▶ **Exercise instructions**: Rewrite the lines below, replacing "packet capture" with "network capture" and keeping everything else the same. Leave the pictures out of your answer.

Word and element pointing lines:

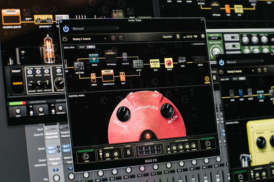
Task: Open the ToneCloud cloud icon
Action: 65,39

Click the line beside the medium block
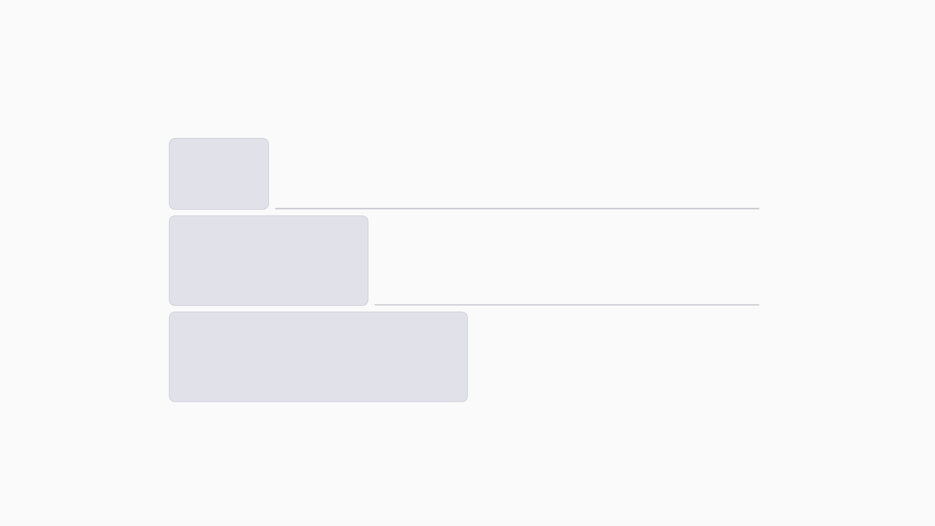[567, 305]
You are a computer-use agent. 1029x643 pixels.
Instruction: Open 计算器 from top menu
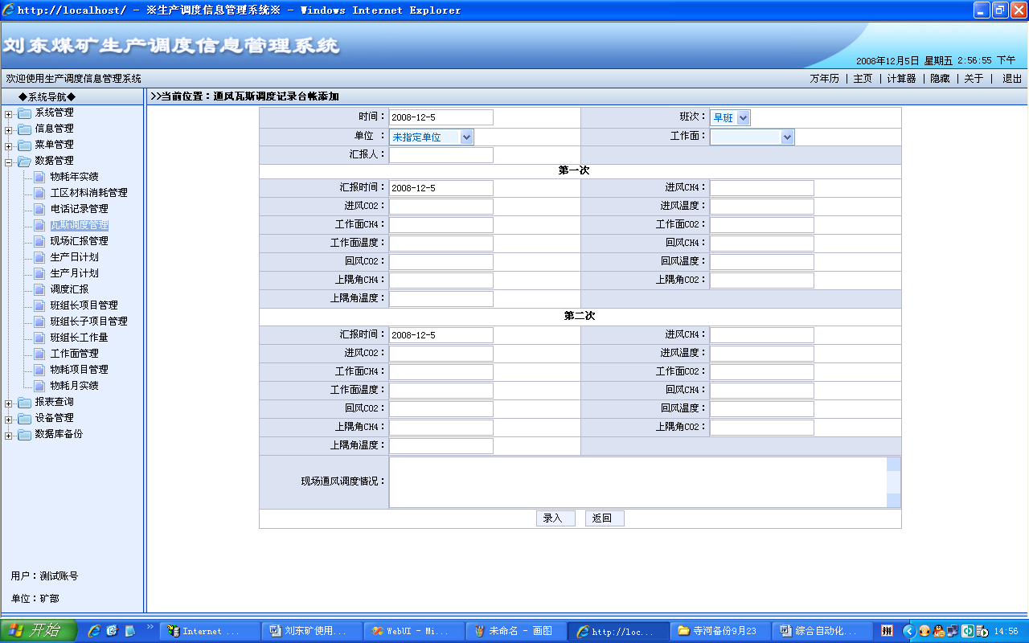click(901, 79)
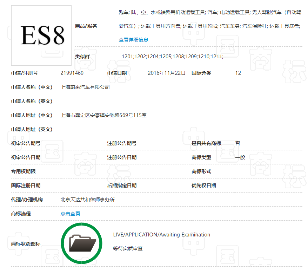
Task: Click the 国际分类 value 12
Action: 238,73
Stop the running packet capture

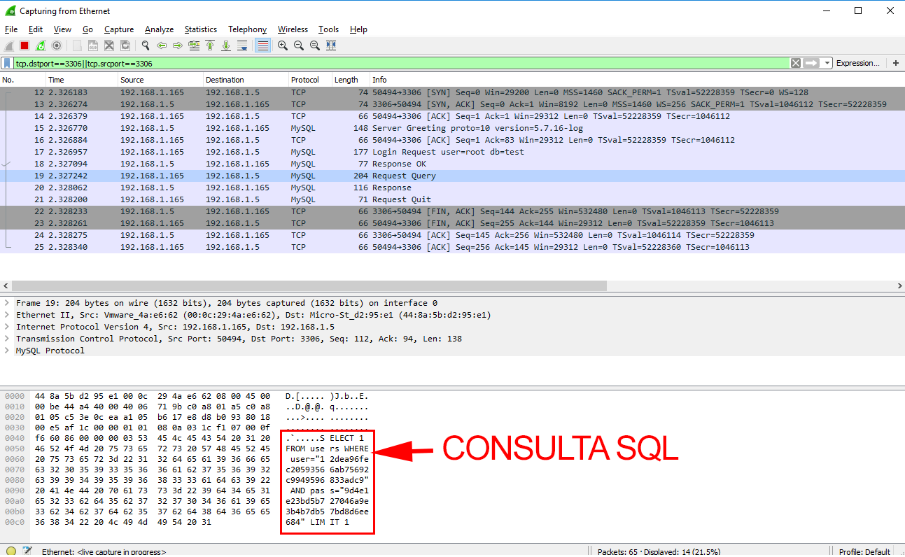[x=24, y=45]
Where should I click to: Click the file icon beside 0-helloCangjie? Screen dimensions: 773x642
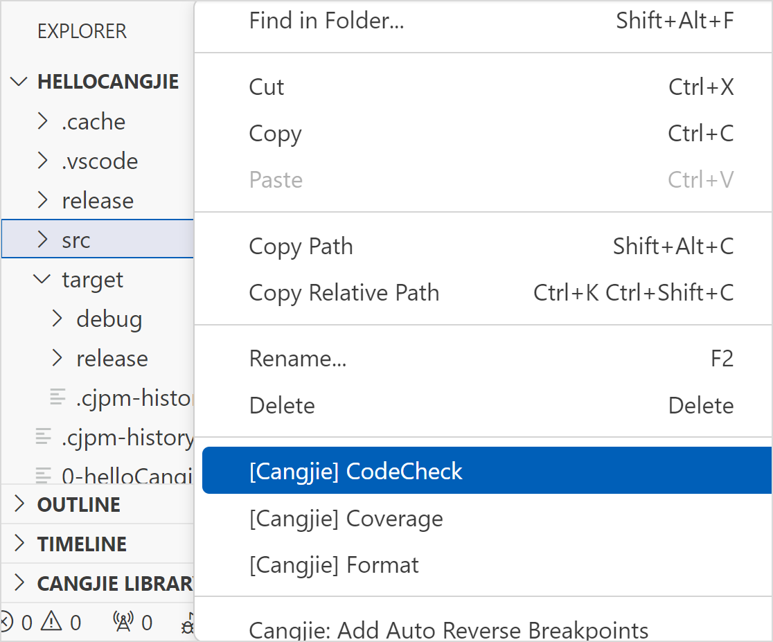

▶ **Result below**:
Task: Open the ToneCloud cloud icon
Action: 65,39

Click the line beside the medium block
[567, 305]
You are a computer-use agent. 1029x643 pixels.
Instruction: Open 计算器 from top menu
click(901, 79)
Task: Click the 国际分类 value 12
Action: 238,73
Stop the running network capture

[x=24, y=45]
Where should I click to: Click the file icon beside 0-helloCangjie? Screen dimensions: 773x642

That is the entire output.